• Work to be completed:
Could you copy, exactly as written, every line from the first line of the records through the one containing "ज़रा हटके (108, 1983)"?
┌─ Source data
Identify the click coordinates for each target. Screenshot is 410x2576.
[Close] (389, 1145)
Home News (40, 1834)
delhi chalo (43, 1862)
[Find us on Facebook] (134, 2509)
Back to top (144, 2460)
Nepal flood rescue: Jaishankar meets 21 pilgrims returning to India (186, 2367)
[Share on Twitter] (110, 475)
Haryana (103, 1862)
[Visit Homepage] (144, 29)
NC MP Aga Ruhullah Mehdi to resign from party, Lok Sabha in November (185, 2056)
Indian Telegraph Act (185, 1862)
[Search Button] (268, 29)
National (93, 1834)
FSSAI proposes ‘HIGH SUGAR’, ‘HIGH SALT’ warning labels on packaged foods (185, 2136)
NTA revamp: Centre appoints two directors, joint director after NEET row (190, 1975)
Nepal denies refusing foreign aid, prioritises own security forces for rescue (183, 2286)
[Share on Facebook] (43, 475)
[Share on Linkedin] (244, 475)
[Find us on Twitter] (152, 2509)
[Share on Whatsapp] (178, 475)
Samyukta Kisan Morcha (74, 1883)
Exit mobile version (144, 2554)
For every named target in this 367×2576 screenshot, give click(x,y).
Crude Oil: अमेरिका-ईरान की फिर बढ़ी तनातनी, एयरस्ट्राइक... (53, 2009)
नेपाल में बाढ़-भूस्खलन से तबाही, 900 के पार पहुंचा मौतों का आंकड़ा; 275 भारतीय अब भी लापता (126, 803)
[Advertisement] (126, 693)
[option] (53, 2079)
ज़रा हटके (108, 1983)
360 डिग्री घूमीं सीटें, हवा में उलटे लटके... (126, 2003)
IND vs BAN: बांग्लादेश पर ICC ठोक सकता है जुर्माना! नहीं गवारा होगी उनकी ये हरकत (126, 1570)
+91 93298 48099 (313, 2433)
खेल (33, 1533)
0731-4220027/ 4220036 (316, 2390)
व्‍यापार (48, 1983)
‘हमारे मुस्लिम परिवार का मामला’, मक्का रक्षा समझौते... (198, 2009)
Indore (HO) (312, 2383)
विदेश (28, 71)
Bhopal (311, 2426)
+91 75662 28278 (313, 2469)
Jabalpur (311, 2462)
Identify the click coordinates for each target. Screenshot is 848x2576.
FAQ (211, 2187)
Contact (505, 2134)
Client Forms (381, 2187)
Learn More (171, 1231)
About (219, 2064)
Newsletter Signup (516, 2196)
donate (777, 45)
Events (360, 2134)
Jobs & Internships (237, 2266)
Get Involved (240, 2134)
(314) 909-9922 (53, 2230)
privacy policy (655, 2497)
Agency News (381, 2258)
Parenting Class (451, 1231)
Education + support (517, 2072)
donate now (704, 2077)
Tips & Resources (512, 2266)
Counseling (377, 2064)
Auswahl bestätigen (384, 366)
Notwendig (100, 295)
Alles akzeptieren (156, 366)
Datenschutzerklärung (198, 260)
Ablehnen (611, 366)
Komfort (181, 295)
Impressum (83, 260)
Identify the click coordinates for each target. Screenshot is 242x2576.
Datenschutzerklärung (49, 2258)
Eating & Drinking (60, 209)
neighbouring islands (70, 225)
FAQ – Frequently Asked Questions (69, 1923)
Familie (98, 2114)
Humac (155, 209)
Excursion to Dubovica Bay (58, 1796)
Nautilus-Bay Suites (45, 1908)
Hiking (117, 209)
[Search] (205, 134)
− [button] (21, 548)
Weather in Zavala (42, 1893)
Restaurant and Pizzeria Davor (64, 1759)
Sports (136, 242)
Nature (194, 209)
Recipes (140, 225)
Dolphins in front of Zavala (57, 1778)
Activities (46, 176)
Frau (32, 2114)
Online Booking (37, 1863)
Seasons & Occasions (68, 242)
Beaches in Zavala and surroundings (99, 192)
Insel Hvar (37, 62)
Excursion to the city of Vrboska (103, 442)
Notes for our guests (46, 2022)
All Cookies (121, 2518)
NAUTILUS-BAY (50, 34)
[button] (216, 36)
└─
• Written answer:
Identify the click coordinates for each target. Screenshot is 410x2576.
[Close] (389, 1145)
Home News (40, 1834)
delhi chalo (43, 1862)
[Find us on Facebook] (134, 2509)
Back to top (144, 2460)
Nepal flood rescue: Jaishankar meets 21 pilgrims returning to India (186, 2367)
[Share on Twitter] (110, 475)
Haryana (103, 1862)
[Visit Homepage] (144, 29)
NC MP Aga Ruhullah Mehdi to resign from party, Lok Sabha in November (185, 2056)
Indian Telegraph Act (185, 1862)
[Search Button] (268, 29)
National (93, 1834)
FSSAI proposes ‘HIGH SUGAR’, ‘HIGH SALT’ warning labels on packaged foods (185, 2136)
NTA revamp: Centre appoints two directors, joint director after NEET row (190, 1975)
Nepal denies refusing foreign aid, prioritises own security forces for rescue (183, 2286)
[Share on Facebook] (43, 475)
[Share on Linkedin] (244, 475)
[Find us on Twitter] (152, 2509)
[Share on Whatsapp] (178, 475)
Samyukta Kisan Morcha (74, 1883)
Exit mobile version (144, 2554)
For every named target in this 367×2576 screenshot, give click(x,y).
Crude Oil: अमेरिका-ईरान की फिर बढ़ी तनातनी, एयरस्ट्राइक... (53, 2009)
नेपाल में बाढ़-भूस्खलन से तबाही, 900 के पार पहुंचा मौतों का आंकड़ा; 275 भारतीय अब भी लापता (126, 803)
[Advertisement] (126, 693)
[option] (53, 2079)
ज़रा हटके (108, 1983)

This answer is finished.